[EXERCISE REQUIREMENTS]
Select every line in the listing below that contains the word "magnifier". Case counts.

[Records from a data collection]
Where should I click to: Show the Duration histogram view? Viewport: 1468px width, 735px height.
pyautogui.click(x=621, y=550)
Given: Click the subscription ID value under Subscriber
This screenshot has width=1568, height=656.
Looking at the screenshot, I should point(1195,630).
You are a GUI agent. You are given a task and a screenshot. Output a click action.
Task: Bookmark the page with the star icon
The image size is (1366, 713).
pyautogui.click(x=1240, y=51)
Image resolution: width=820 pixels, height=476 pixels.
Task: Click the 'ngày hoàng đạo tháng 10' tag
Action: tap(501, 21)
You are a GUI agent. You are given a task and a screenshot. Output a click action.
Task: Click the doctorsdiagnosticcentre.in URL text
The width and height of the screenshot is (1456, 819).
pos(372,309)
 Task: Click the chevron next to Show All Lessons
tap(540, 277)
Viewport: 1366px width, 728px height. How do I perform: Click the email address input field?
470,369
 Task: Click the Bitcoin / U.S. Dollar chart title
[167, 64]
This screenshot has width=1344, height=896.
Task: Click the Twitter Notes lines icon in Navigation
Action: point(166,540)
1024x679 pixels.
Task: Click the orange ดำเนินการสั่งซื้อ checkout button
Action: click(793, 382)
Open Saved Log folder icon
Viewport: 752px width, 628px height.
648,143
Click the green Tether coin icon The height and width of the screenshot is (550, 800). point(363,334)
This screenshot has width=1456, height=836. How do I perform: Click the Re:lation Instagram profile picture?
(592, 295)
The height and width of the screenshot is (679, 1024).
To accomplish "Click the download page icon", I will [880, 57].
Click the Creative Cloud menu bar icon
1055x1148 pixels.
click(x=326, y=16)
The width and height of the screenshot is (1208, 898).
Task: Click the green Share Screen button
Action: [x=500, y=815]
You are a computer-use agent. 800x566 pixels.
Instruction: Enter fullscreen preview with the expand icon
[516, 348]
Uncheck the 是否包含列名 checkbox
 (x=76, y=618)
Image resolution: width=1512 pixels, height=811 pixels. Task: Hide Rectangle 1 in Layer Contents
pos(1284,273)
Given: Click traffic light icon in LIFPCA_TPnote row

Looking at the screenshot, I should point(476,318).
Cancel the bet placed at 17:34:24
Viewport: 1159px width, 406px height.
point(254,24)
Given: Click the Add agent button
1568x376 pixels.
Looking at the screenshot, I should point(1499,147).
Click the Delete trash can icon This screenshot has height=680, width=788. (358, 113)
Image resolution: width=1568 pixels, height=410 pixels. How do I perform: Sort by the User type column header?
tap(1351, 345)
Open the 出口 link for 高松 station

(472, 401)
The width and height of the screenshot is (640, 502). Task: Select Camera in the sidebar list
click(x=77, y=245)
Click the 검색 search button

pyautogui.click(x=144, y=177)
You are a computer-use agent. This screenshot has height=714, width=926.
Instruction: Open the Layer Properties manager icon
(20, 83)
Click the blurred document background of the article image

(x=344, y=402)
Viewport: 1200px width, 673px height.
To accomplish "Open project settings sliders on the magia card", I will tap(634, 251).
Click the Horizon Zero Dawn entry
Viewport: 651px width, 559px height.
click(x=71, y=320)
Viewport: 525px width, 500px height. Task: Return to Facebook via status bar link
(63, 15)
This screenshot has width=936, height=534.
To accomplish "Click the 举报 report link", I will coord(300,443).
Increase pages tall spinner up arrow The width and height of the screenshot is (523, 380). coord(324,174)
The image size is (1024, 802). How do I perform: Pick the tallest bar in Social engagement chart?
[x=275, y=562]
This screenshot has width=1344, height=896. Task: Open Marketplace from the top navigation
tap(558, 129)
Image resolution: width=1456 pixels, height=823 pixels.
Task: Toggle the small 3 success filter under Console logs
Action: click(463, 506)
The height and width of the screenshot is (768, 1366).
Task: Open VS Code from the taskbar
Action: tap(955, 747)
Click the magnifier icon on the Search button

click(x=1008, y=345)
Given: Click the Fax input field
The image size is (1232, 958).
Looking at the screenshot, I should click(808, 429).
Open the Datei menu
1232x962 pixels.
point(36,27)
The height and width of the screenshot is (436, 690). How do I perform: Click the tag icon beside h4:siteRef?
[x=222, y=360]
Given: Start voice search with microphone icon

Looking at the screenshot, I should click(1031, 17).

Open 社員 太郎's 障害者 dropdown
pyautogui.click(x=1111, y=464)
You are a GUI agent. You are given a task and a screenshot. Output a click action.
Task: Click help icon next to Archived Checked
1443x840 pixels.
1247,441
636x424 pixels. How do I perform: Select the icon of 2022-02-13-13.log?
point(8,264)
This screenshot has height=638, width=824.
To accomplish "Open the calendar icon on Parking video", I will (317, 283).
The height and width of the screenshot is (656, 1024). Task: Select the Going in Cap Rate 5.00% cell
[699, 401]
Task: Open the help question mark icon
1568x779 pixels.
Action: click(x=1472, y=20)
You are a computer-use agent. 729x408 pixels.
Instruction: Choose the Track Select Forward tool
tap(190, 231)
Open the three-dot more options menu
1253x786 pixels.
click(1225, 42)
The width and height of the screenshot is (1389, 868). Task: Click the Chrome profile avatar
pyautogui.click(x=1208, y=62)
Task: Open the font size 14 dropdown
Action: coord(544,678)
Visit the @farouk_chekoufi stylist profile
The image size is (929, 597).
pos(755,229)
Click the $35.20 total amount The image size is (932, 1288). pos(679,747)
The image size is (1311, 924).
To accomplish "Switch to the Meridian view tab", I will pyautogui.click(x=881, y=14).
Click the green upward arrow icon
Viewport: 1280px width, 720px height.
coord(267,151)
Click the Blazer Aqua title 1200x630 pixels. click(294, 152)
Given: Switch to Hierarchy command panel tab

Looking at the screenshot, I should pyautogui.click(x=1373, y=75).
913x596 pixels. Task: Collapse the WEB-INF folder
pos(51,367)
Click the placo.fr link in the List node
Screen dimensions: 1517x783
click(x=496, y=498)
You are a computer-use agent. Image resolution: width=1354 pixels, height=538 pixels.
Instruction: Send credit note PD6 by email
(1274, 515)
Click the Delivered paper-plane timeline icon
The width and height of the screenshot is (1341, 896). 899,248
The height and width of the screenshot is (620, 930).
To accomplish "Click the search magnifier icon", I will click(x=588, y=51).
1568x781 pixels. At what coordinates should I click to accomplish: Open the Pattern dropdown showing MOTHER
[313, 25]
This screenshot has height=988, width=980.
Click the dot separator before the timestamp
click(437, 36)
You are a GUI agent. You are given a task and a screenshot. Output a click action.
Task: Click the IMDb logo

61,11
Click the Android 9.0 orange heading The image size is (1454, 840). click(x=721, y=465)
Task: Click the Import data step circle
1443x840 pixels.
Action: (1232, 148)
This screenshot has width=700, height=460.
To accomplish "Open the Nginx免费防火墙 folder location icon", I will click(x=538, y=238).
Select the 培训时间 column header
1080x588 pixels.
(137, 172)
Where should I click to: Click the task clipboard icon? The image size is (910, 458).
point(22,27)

[WRITTEN RESPONSE]
Click the magnifier icon on the Search button
To accomplish "Click the search magnifier icon", I will click(x=588, y=51).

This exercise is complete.